Reproduce everything in the listing below from the line that contains "You are a computer-use" down to the end of the listing, leaving the pictures out.
- - -
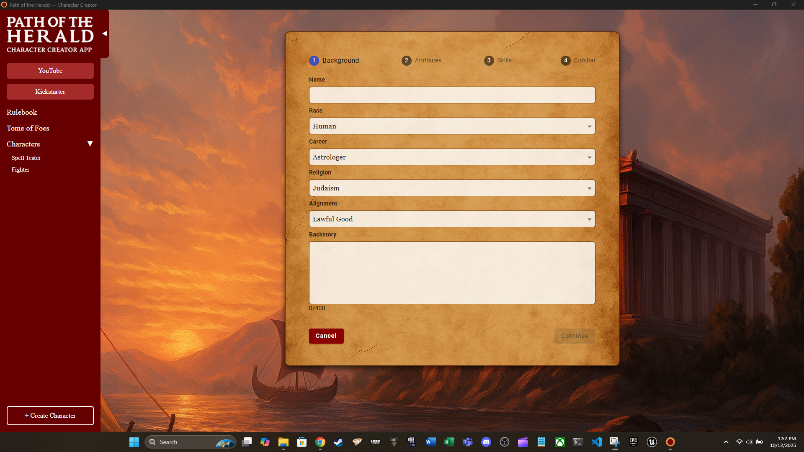Image resolution: width=804 pixels, height=452 pixels.
Task: Cancel the character creation form
Action: [326, 336]
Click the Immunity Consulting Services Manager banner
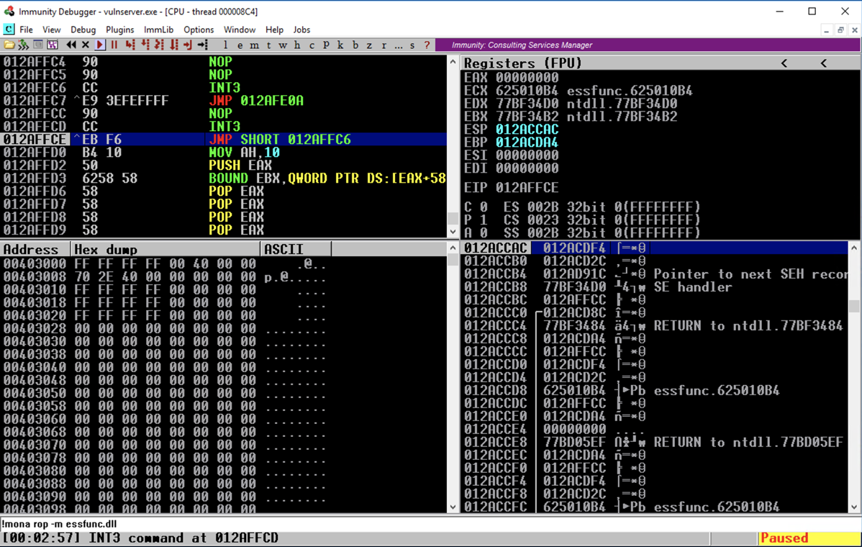Image resolution: width=862 pixels, height=547 pixels. [522, 45]
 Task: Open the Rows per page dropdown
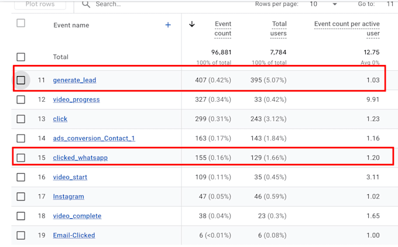(x=323, y=4)
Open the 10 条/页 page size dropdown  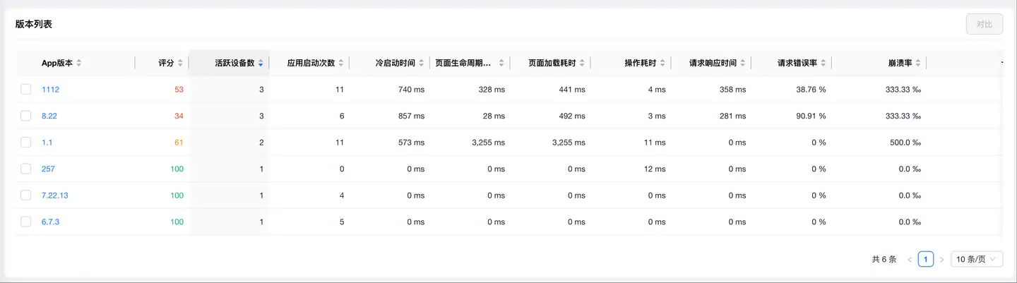(x=977, y=259)
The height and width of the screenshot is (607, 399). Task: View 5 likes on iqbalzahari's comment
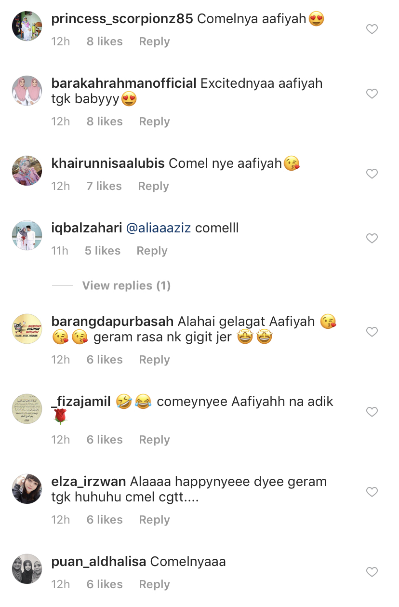coord(103,251)
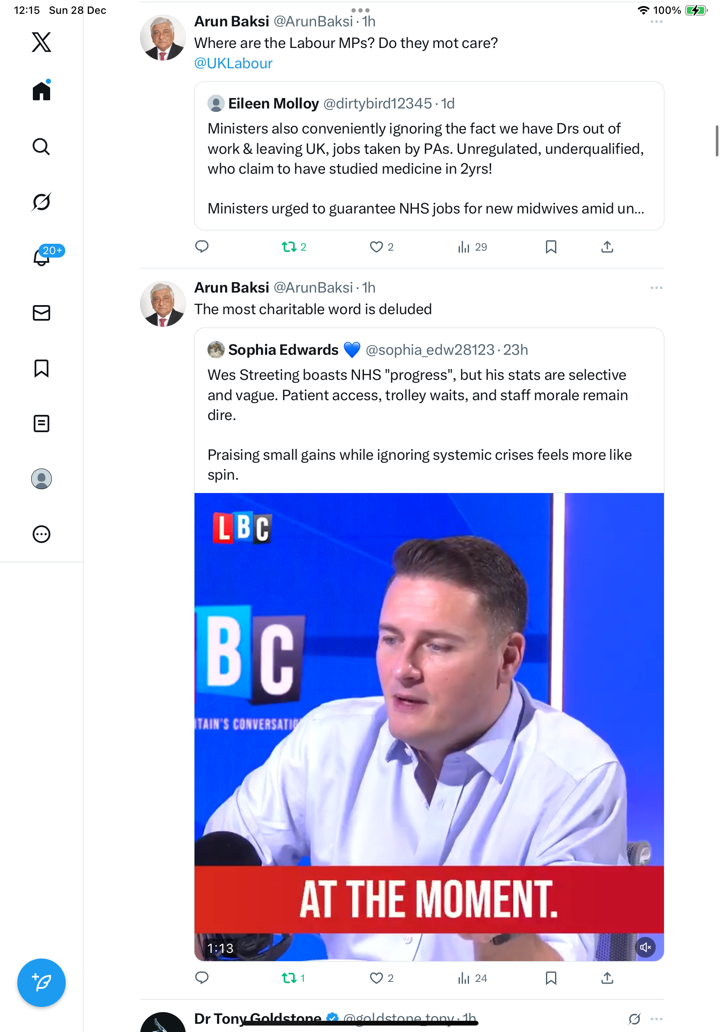The width and height of the screenshot is (721, 1032).
Task: Open profile from sidebar avatar
Action: [x=41, y=479]
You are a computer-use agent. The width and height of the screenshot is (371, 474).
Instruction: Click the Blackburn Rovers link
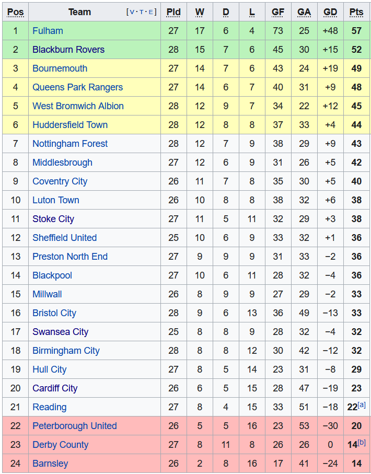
- - -
Exercise result.
You are a computer-use agent. The width and height of the screenshot is (371, 474).
Instruction: Click the Blackburn Rovers link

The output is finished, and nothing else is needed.